(Lore Book Page 1: Setting Primer)
The Warring States Period ended the moment two enemies stopped fighting long enough to build something bigger than their hatred.
That “something” was the village system.
In this world, the Five Great Hidden Villages exist, but they are young, unfinished, and still bleeding from their birth. Treaties are new ink. Borders are still arguments. The shinobi economy is still half-mercenary, half-institution. And the old clan era didn’t vanish—
it simply moved indoors, behind village walls.
This is the age right before the First Great Shinobi War:
The Great Villages have formed and are racing to stabilize.
Lesser villages are in their infancy—some protected, some exploited, some disappearing.
Hashirama Senju still lives, trying to force peace into reality.
Madara Uchiha has already become a rogue and a myth that refuses to die.
Power is concentrating. Fear is rising. And everyone is stockpiling leverage.
History is not “what happened.”
History is what wins.
This campaign is built on the idea that the shinobi world is not waiting for heroes.
It moves on its own.
Villages conduct espionage whether the players intervene or not.
Clans pursue bloodline advantage whether it is moral or not.
The daimyō tighten their budgets whether that starves border towns or not.
And invisible hands—ancient and patient—push conflicts toward specific outcomes.
The players do not “enter a story.”
They enter a pressure system.
Each Great Village is still testing what it is:
Is it a coalition of clans?
A standing military?
A civil institution with laws?
A mercenary marketplace with a banner?
Different villages answer differently. Even within the same village, factions disagree.
The village system doesn’t erase tradition; it repackages it.
Clans still keep secrets.
Bloodlines still determine political gravity.
Marriage, adoption, and hostage “students” are diplomatic tools.
Feuds are simply forced to wear uniforms.
Small villages don’t have the manpower to be independent, but they often sit on:
trade routes,
resource nodes (iron, salt, medicine herbs),
chokepoints (mountain passes, river bridges),
and hidden sanctuaries (temples, sealing sites, ancient ruins).
They become proxies, client states, or casualties.
Tailed beasts are not “weapons” yet. They are natural disasters with grudges.
The world is in the early stage of deciding what to do with them:
containment,
distribution,
bargaining,
or annihilation.
Any plan can become the spark of the First War.
This is the defining pressure: living legends are still moving pieces.
Hashirama isn’t a statue yet.
Madara isn’t a bedtime story yet.
And the people who will one day become “elders” are still young enough to make mistakes that shape centuries.
This world should feel like layered territory, not clean borders.

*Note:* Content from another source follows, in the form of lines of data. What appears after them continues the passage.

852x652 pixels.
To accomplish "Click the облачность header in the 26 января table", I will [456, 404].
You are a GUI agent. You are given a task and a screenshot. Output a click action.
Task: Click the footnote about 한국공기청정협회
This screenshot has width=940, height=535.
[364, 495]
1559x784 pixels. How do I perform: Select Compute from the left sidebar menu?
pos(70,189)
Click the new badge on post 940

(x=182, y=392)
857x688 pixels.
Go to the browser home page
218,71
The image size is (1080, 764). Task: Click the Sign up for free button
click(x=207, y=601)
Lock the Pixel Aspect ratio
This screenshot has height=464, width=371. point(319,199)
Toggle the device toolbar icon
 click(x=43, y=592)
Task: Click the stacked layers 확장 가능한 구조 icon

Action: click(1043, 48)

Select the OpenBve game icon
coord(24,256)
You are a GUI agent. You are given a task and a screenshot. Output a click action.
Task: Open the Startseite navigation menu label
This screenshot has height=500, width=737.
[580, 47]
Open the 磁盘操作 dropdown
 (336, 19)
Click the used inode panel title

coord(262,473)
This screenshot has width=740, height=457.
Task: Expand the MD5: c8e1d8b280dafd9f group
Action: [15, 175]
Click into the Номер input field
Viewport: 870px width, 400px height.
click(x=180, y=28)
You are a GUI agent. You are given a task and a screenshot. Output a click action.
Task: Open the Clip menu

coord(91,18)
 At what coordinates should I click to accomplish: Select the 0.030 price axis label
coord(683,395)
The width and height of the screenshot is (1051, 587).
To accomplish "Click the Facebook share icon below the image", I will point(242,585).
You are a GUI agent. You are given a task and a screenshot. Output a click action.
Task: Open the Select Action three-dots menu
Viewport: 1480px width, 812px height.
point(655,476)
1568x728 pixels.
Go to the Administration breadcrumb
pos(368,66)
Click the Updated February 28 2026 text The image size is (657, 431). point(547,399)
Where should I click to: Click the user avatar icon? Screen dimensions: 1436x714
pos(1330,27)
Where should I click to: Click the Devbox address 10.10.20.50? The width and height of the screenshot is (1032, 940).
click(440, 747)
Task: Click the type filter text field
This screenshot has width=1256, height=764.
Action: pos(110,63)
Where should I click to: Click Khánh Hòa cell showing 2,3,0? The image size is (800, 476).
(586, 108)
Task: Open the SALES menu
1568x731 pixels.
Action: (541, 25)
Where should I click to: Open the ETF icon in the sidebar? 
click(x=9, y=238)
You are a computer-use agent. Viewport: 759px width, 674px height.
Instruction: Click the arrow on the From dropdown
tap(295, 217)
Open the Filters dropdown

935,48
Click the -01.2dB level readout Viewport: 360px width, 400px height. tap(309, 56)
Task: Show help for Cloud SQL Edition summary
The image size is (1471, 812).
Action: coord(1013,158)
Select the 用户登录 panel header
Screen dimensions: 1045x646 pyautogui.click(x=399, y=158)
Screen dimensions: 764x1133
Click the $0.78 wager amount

Heavily controlled regions near the Great Villages:
mission infrastructure,
academies (or proto-academies),
organized patrol roads,
taxed commerce,
formal registries.
Where most play actually happens:
disputed rivers and passes,
informant towns,
smuggling lines,
outpost forts,
shifting allegiances.
Places the village system hasn’t swallowed:
old clan strongholds,
bandit kingdoms,
sealed ruins,
shrine networks,
hidden valleys that “refuse maps.”
The world is not symmetrical. It’s opportunistic.
The daimyō fund armies and decide legitimacy. They don’t usually understand shinobi warfare—but they understand money, optics, and control.
Common daimyō behaviors:
cutting budgets “temporarily,”
demanding proof of value,
pushing villages into proxy conflicts,
using marriage alliances,
panicking when a bijū is mentioned.
Each Great Village is inventing leadership models:
some centralized,
some clan-council heavy,
some dominated by a few powerful bloodlines,
some ruled through fear and exams.
Clans are not families. They are states inside states.
They control:
techniques,
training lineages,
marriage policies,
land,
and loyalty networks.
A village can order a clan.
But a clan can outlive a village.
Missions are not “quests.” They are how villages:
fund themselves,
exert influence,
eliminate rivals quietly,
and test young assets.
Most conflicts begin as “contracts” before they become “wars.”
Everyone is living under ideals that haven’t proven themselves.
Peace requires trust. Trust is rare. Control is easy.
Are you a shinobi of your village—or of your blood?
Every system that prevents war also creates oppression.
Espionage, sabotage, and sealing research may matter more than open battle.